**DOCUMENT PASSAGE**.
▬▬▬▬▬▬

False information has boomed alongside coronavirus cases, as inaccuracies plug gaps left by medical unknowns and global lockdown regulations spur COVID-denialism. Misinformation — false information shared unintentionally — reached new, harmful heights, while agents of disinformation — deliberately fabricated information — have seen audiences surge.
For years, researchers have revealed how far-right conspiracy theories radicalise people globally, sowing division and undermining democracy. Most recently, such online networks coaxed along the pro-Trump US Capitol riot in which five died. While some have long warned of misinformation’s threat to public health, only recently has it emerged so visibly as a key, universal threat, with COVID-19 vaccines helping historic anti-vaccine movements find new messengers for their deceptions.
With unreliable news shown to travel faster than factual stories, the problem presents a major threat to democracy and public health. Misinformation sources got six times the number of likes, shares and interactions on Facebook than trustworthy news outlets during the 2020 US elections. Misleading content has also diminished confidence in COVID-19 vaccines. “Unfortunately misinformation gets a lot of engagement because it’s sensational and it can be targeted at people who are likely to believe it,” says Matt Skibinski, general manager for NewsGuard, which tracks online misinformation and rates the credibility of publishers.

▬▬▬▬▬▬

**SUPPLIED MATERIAL**.
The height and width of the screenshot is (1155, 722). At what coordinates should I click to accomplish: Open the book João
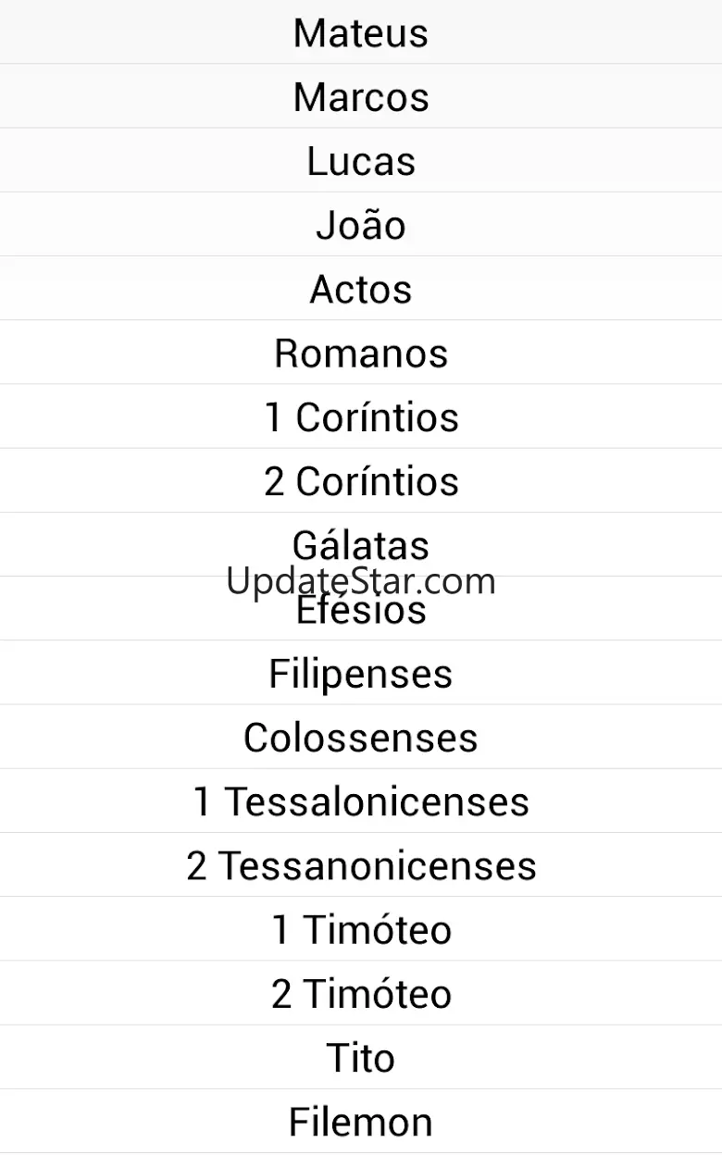[361, 224]
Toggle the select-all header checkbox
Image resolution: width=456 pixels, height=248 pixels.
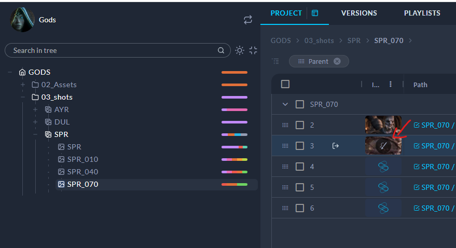(285, 84)
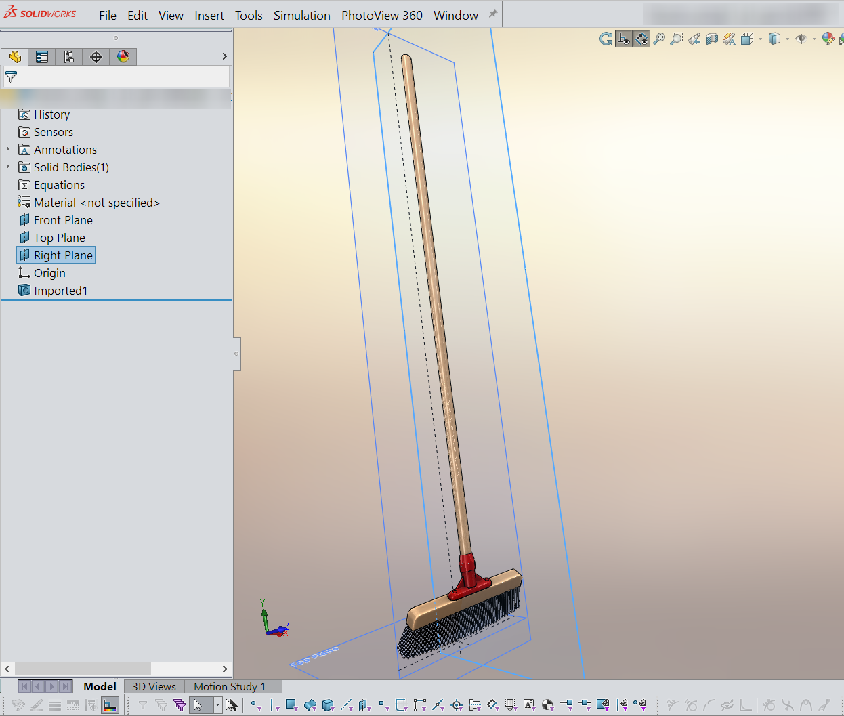The width and height of the screenshot is (844, 716).
Task: Open the FeatureManager design tree tab
Action: click(x=15, y=57)
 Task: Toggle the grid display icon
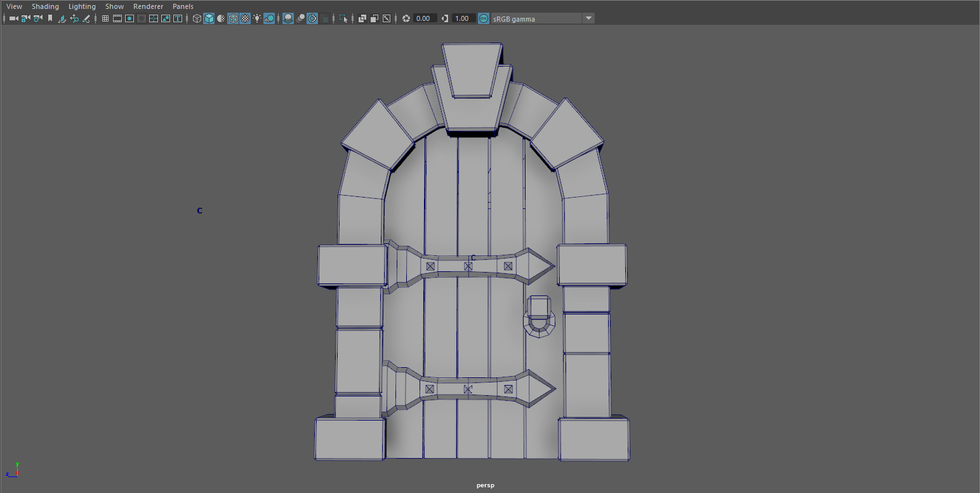(105, 18)
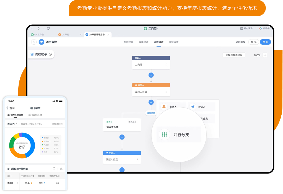
Task: Choose the 抄送人 paper plane option
Action: pos(193,107)
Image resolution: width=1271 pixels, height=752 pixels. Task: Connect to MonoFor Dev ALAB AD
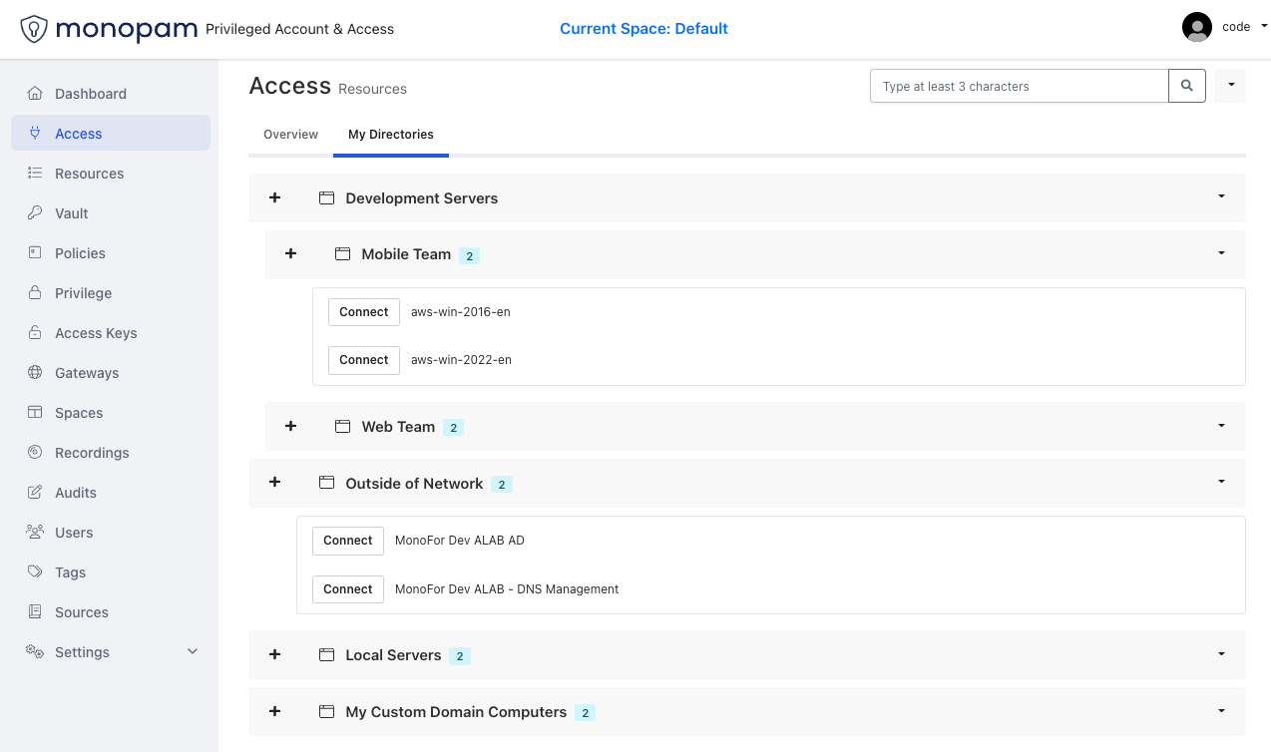[347, 541]
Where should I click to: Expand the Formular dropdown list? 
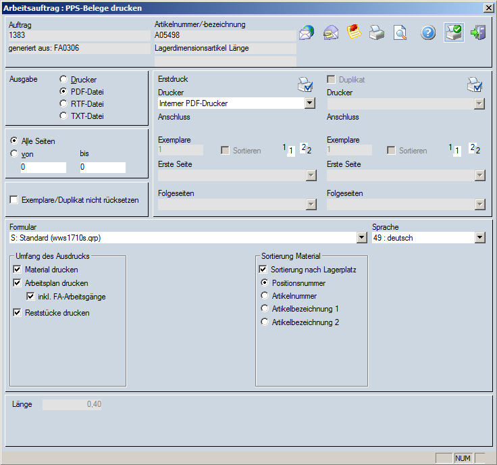(361, 238)
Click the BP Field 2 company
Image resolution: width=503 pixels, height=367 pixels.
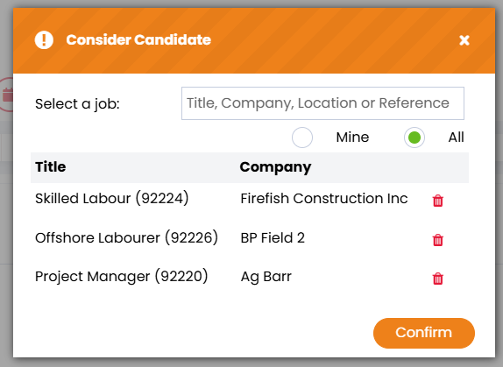pos(273,238)
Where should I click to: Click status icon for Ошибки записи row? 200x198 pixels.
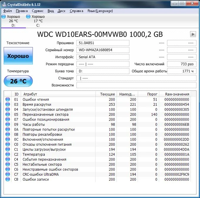pos(7,179)
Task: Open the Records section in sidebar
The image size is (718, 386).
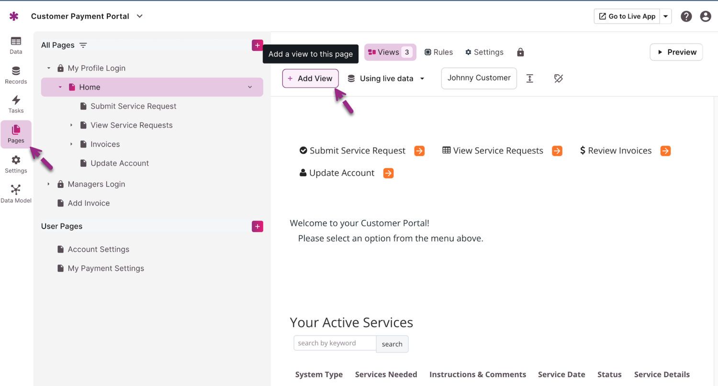Action: tap(16, 75)
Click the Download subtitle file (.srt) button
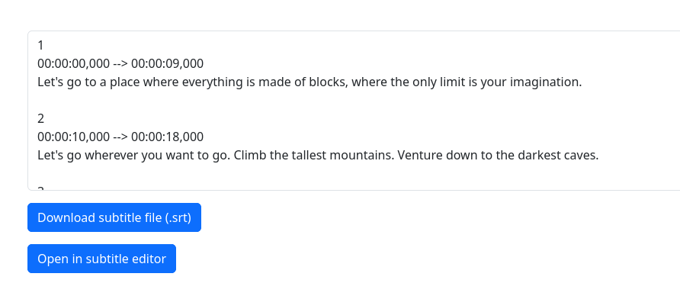 tap(114, 217)
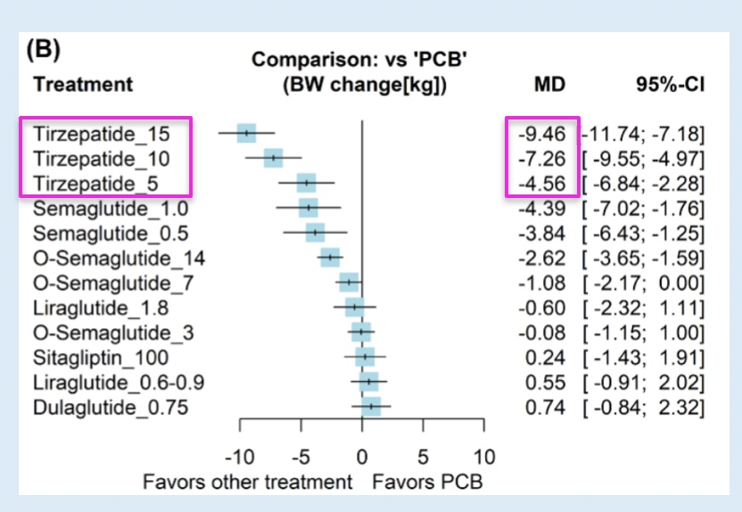Click the Tirzepatide_15 treatment label

point(100,134)
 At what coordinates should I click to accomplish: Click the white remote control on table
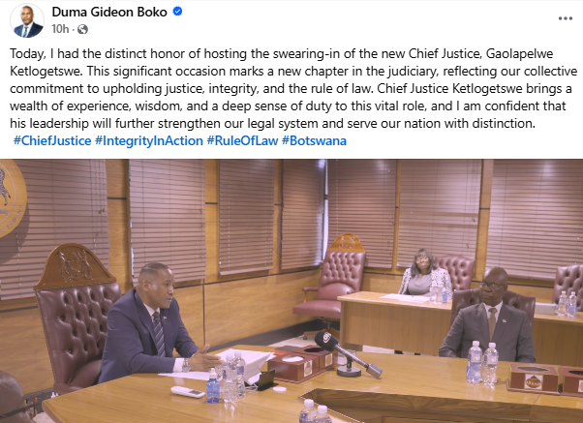[x=188, y=392]
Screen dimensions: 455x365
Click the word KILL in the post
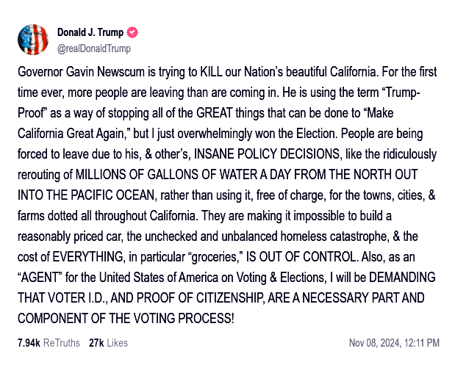pos(211,72)
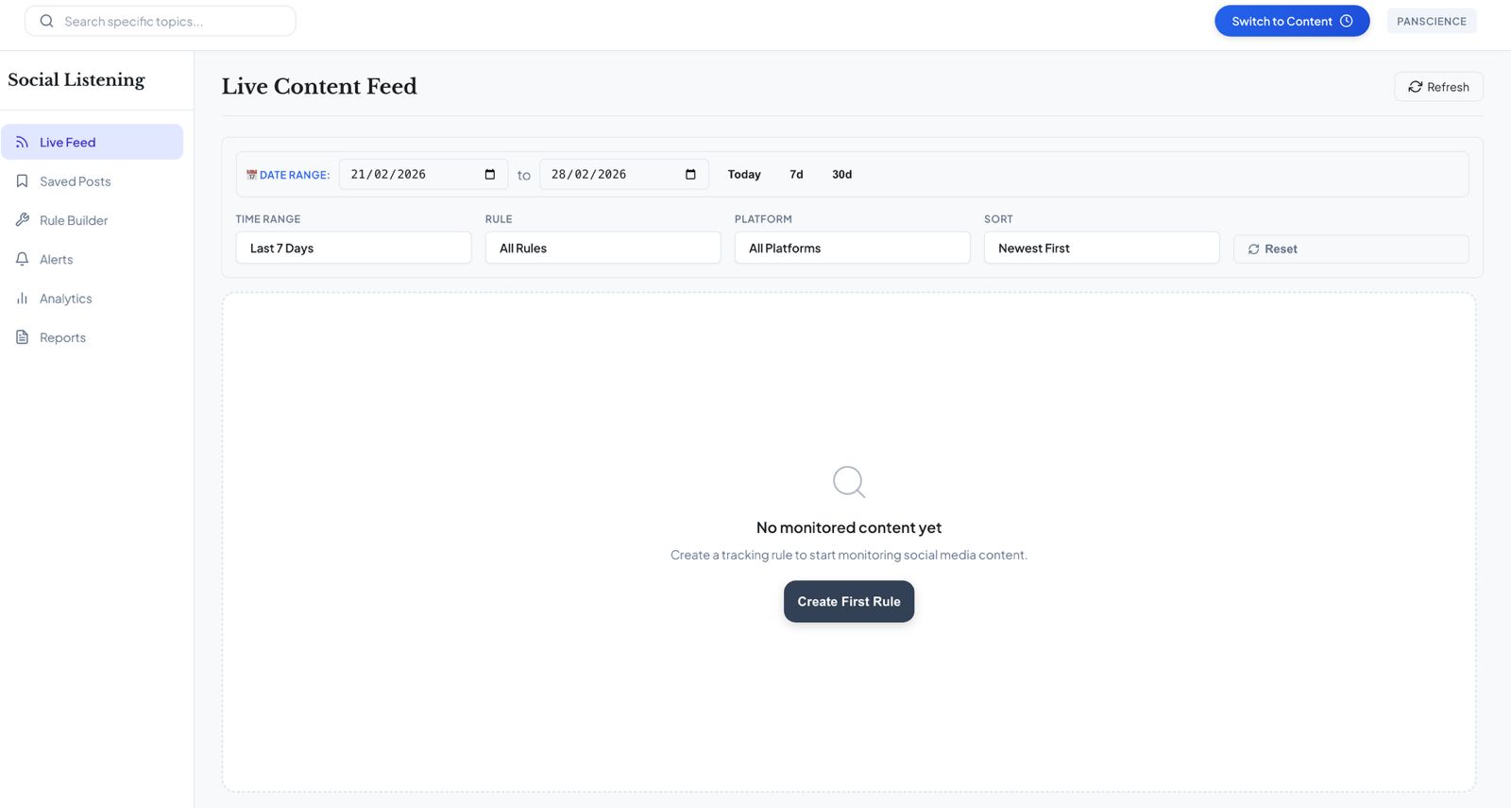Open the Time Range dropdown
Image resolution: width=1511 pixels, height=808 pixels.
click(353, 248)
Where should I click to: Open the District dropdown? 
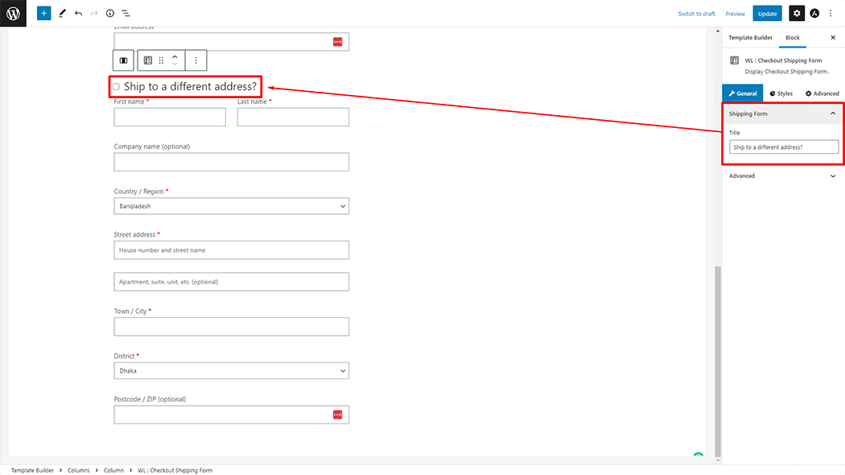coord(231,371)
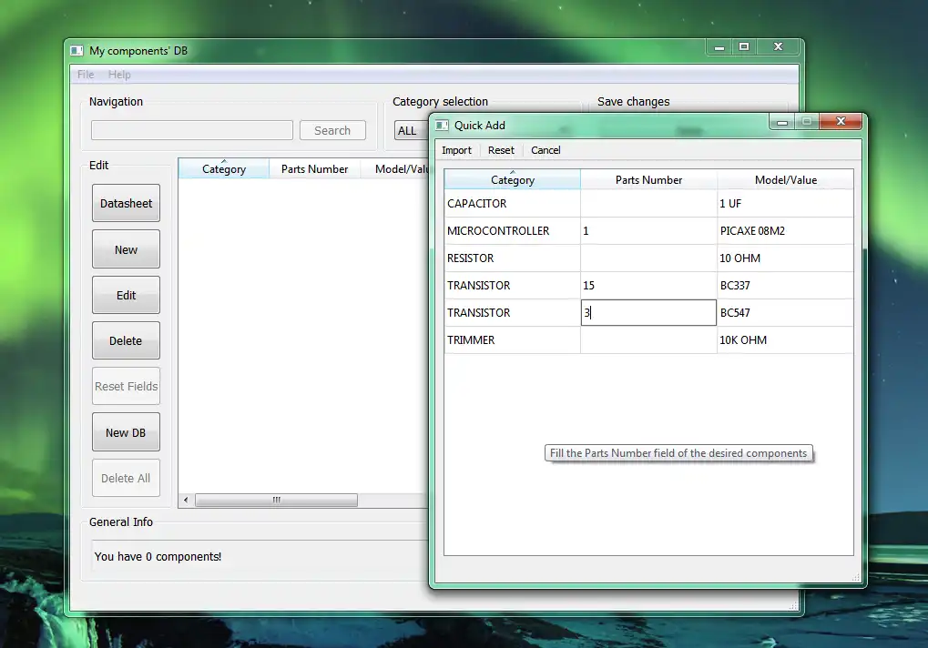Open the Help menu
Screen dimensions: 928x648
coord(119,75)
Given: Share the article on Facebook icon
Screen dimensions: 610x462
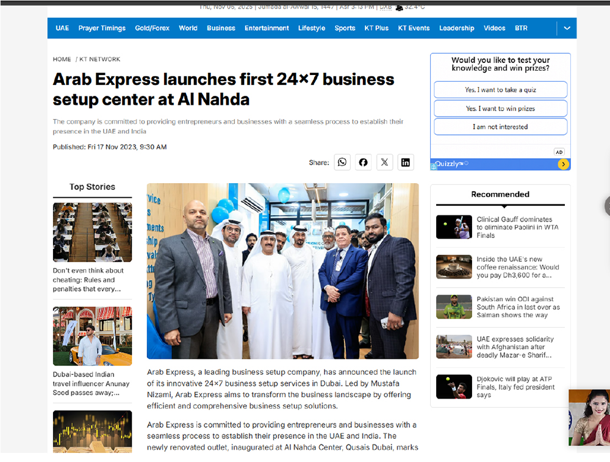Looking at the screenshot, I should click(x=363, y=162).
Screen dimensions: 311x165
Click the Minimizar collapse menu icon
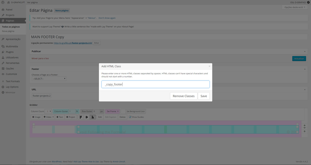(3, 92)
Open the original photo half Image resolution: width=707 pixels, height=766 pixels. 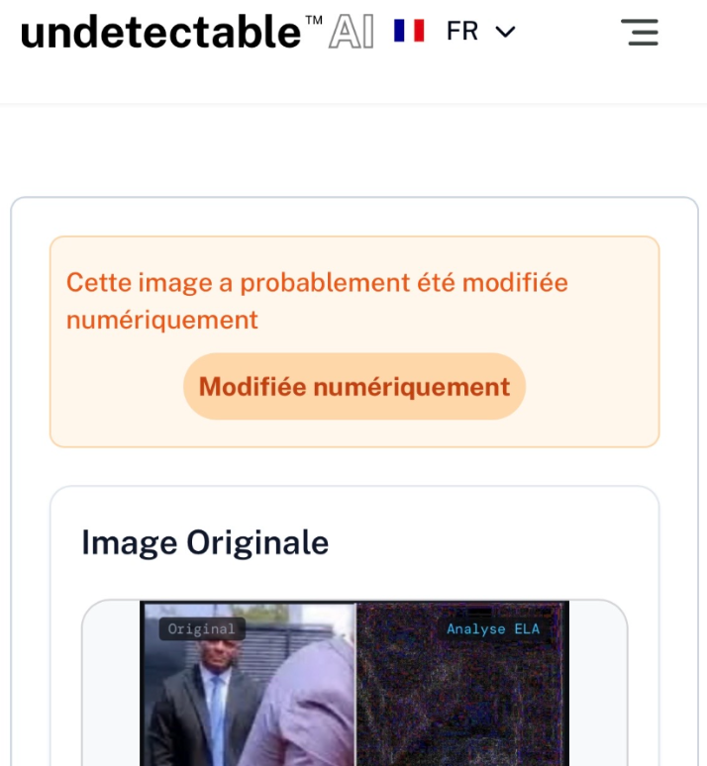[248, 684]
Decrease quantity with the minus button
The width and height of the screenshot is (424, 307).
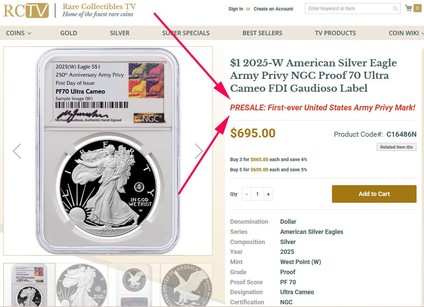point(247,194)
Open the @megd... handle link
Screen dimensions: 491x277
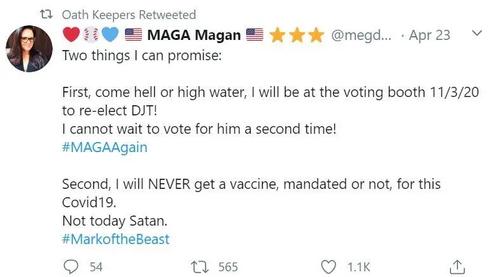point(361,35)
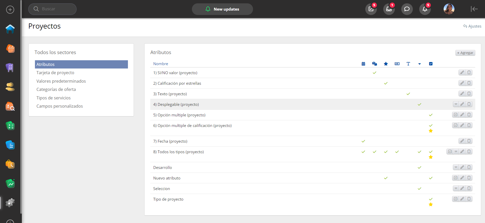Edit the 'SI/NO valor (proyecto)' attribute
Screen dimensions: 485x223
tap(462, 73)
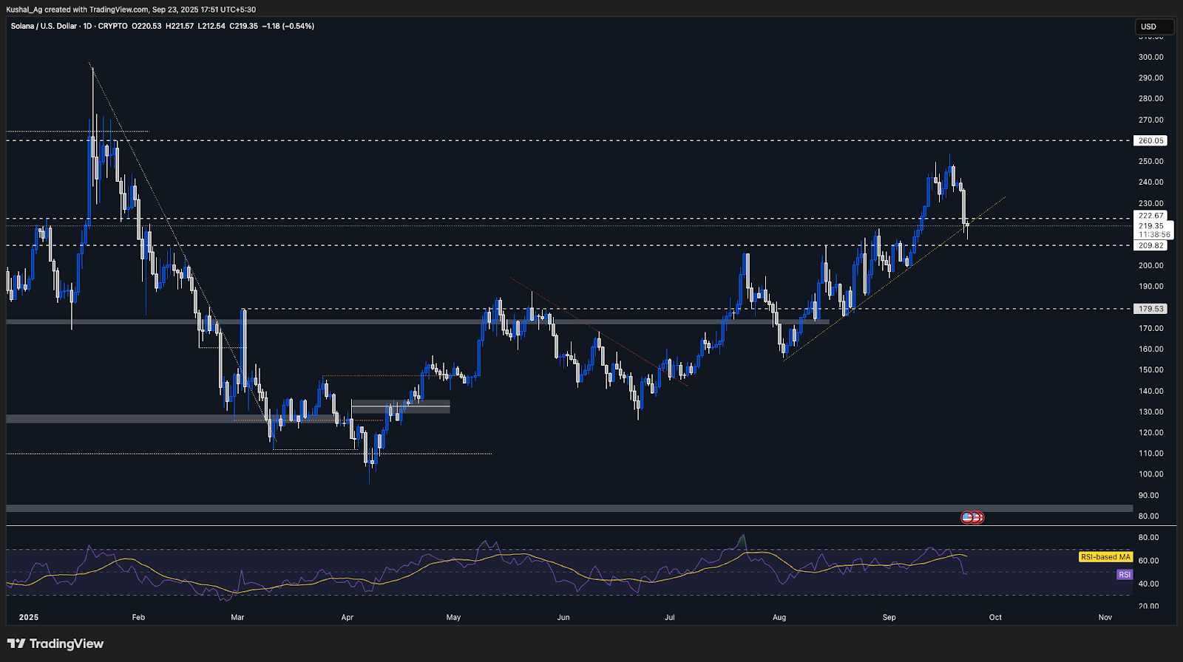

▬▬▬▬▬▬

**TASK**. Copy the passage of the misinformation article above that runs from "With unreliable news" to "credibility of publishers.", swapping "Facebook" for "Twitter".

**EXPECTED ANSWER**.
With unreliable news shown to travel faster than factual stories, the problem presents a major threat to democracy and public health. Misinformation sources got six times the number of likes, shares and interactions on Twitter than trustworthy news outlets during the 2020 US elections. Misleading content has also diminished confidence in COVID-19 vaccines. “Unfortunately misinformation gets a lot of engagement because it’s sensational and it can be targeted at people who are likely to believe it,” says Matt Skibinski, general manager for NewsGuard, which tracks online misinformation and rates the credibility of publishers.